Colei che inflaziona il linguaggio resta, stranamente, muta sulla vertenza che riguarda la più grande fabbrica italiana. L’azienda siderurgica emblema di una “questione meridionale” lungi dall’essere risolta. CosmoPolis aveva visto giusto
Meloni parla di tutto, conosce le lingue. E’ un premier prolisso. Parolaio. Inflaziona il linguaggio con la sua prosodia romanesca. Interviene sulla casa nel bosco, sui cadetti di Modena desiderosi di conoscere la filosofia, sul Ponte in Sicilia. Arriva persino ad interrogarsi sul sesso degli angeli, disputa teologica vecchia come la storia del mondo. Ma non dice mezza parola, che sia mezza, sull’Ilva: la più grande industria italiana. E’ come se, in passato, i presidenti del Consiglio si fossero girati dall’altra parte rispetto a vertenze che potevano interessare la Fiat o Alitalia. Al dramma di migliaia di lavoratori sottoposti a licenziamenti collettivi. A scioperi che bloccano e paralizzano intere comunità. Alla caduta negli inferi di quel che resta della manifattura italiana.
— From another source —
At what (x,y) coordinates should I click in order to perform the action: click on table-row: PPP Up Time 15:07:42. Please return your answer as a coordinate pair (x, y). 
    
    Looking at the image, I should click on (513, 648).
Meloni, con la sua improvvisa afonia, mette in difficoltà soprattutto i suoi referenti sul territorio. Gli sgomenti Fratelli e Sorelle d’Italia. E un centrodestra che, complessivamente, in Puglia vive di sole comparsate. Relega, Meloni, questo lembo di Mezzogiorno a Sud di un Sud ulteriore. Sempre più giù nell’irrisolta “questione meridionale”. Noi di CosmoPolis che per primi invitammo l’inquilina di Palazzo Chigi a farsi un giro da queste parti, proposito che adesso tutti replicano, vedemmo giusto. Urso non è del mestiere, il resto del Governo non ci capisce granché, non resta che lei. Sono Giorgia, sono una donna, sono una madre. Siamo tutti berlinesi. Pardon, tarantini. Kennedy non è Trump, signora Meloni, ce ne rendiamo conto, ma se lei volesse citarlo nessuno avrebbe qualcosa da ridire.